We have more and more containers run on same host in cloudnative
environment. While dealing with performance problems, I found some
containers get benefit from the numabalancing, but others get negative
influence. I'm thinking it would be better if we can support open/close
this feature in cgroup level.
Basically speaking, the idea is that the numabalancing for one task will
only happen when sched_numa_balancing is set ON and it's not disabled in
cgroup which the task is attached.
'cgroup.numabalancing_disable' is added for none-root cgroup to provide
an interface to disable the numabalancing for the cgroup and its
descendants. And I add an item 'numabalancing_disable' in cgroup.events
to show the actual numabalancing_disable state.
We just provide option to disable the numabalancing for specific cgroup.
The main purpose is to prevent the balancing happen for the tasks
attached to the cgroup when the sched_numa_balancing is set ON. The
balancing won't happen anyway if the sched_numa_balancing is set OFF.
The inheritance relationship is similar to freeze controller. I borrowed
the logic of freezer when did coding and add 'numa_cgrp_disable' in the
task_struct to track if the cgroup which the task's attached is
numabalancing disabled.
Signed-off-by: Honglei Wang <[email protected]>
---
include/linux/cgroup-defs.h | 23 +++++++
include/linux/sched.h | 3 +
kernel/cgroup/cgroup.c | 145 ++++++++++++++++++++++++++++++++++++++++++++
kernel/sched/fair.c | 12 +++-
4 files changed, 180 insertions(+), 3 deletions(-)
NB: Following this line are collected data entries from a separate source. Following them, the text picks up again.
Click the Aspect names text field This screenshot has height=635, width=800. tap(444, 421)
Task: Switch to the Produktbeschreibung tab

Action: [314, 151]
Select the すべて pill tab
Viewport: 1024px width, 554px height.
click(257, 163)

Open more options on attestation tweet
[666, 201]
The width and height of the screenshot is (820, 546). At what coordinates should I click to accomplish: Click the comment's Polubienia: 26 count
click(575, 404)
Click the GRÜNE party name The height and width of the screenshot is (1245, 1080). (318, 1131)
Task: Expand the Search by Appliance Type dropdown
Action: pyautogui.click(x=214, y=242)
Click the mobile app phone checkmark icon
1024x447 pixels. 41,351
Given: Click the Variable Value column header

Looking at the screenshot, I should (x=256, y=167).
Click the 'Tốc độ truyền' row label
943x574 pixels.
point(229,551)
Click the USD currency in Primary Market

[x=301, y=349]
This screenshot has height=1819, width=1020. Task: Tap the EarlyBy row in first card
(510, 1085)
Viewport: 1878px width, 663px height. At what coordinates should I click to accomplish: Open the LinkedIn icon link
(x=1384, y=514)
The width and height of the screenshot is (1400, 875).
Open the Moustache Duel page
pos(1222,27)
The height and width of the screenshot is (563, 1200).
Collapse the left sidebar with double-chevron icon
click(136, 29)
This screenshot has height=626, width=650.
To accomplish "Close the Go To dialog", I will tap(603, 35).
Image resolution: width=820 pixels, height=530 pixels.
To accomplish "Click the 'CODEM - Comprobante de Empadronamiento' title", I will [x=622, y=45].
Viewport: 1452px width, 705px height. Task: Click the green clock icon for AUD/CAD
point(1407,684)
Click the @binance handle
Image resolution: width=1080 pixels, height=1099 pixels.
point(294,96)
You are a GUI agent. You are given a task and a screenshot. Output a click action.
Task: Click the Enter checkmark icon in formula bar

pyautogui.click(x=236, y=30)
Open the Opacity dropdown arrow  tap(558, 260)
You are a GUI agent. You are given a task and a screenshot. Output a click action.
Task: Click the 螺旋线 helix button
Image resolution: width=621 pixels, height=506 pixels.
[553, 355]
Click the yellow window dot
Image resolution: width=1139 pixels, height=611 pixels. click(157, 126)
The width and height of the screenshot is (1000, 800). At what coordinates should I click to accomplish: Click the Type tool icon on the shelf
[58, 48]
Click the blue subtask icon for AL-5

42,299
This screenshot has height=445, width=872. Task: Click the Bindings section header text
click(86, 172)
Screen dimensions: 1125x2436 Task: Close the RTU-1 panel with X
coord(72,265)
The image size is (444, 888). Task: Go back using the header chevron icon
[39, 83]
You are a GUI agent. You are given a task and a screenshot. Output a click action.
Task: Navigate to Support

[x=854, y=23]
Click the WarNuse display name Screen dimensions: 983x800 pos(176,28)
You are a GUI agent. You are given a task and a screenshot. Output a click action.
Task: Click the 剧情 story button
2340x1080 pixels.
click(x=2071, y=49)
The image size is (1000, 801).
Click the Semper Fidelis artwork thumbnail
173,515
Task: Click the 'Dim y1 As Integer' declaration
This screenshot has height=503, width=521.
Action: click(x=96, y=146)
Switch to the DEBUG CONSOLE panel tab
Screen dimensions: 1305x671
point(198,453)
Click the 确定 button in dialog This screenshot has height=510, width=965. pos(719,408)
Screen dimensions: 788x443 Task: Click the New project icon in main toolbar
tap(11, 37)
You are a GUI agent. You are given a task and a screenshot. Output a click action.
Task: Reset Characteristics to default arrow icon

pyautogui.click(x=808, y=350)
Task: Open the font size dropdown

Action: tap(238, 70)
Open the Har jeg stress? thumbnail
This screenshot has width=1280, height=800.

diff --git a/include/linux/cgroup-defs.h b/include/linux/cgroup-defs.h
index db2e147e069f..bf141e9447e1 100644
--- a/include/linux/cgroup-defs.h
+++ b/include/linux/cgroup-defs.h
@@ -74,6 +74,11 @@ enum {
/* Control group has to be killed. */
CGRP_KILL,
+
+#ifdef CONFIG_NUMA_BALANCING
+ /* Control group set numabalaning disable. */
+ CGRP_NUMABALANCING_DISABLE,
+#endif
};
/* cgroup_root->flags */
@@ -357,6 +362,21 @@ struct cgroup_freezer_state {
int nr_frozen_tasks;
};
+#ifdef CONFIG_NUMA_BALANCING
+struct cgroup_numabalancing_state {
+ /* Should the cgroup and its descendants be changed state. */
+ bool nb_disable;
+
+ /* Should the cgroup actually be set as numabalancing disable? */
+ int e_nb_disable;
+};
+
+#else /* CONFIG_NUMA_BALANCING */
+
+struct cgroup_numabalancing_state { };
+
+#endif /* CONFIG_NUMA_BALANCING */
+
struct cgroup {
/* self css with NULL ->ss, points back to this cgroup */
struct cgroup_subsys_state self;
@@ -486,6 +506,9 @@ struct cgroup {
/* Used to store internal freezer state */
struct cgroup_freezer_state freezer;
+ /* Used to store numabalancing state */
+ struct cgroup_numabalancing_state nb_state;
+
/* ids of the ancestors at each level including self */
u64 ancestor_ids[];
};
diff --git a/include/linux/sched.h b/include/linux/sched.h
index 78c351e35fec..1d2ae19568a0 100644
--- a/include/linux/sched.h
+++ b/include/linux/sched.h
@@ -1242,6 +1242,9 @@ struct task_struct {
u64 last_sum_exec_runtime;
struct callback_head numa_work;
+ /* Mark if numabalancing is disabled in cgroup level */
+ int numa_cgrp_disable;
+
/*
* This pointer is only modified for current in syscall and
* pagefault context (and for tasks being destroyed), so it can be read
diff --git a/kernel/cgroup/cgroup.c b/kernel/cgroup/cgroup.c
index 919194de39c8..1e5d995141ea 100644
--- a/kernel/cgroup/cgroup.c
+++ b/kernel/cgroup/cgroup.c
@@ -2495,6 +2495,13 @@ static int cgroup_migrate_execute(struct cgroup_mgctx *mgctx)
*/
cgroup_freezer_migrate_task(task, from_cset->dfl_cgrp,
to_cset->dfl_cgrp);
+
+#ifdef CONFIG_NUMA_BALANCING
+ if (to_cset->dfl_cgrp->nb_state.nb_disable)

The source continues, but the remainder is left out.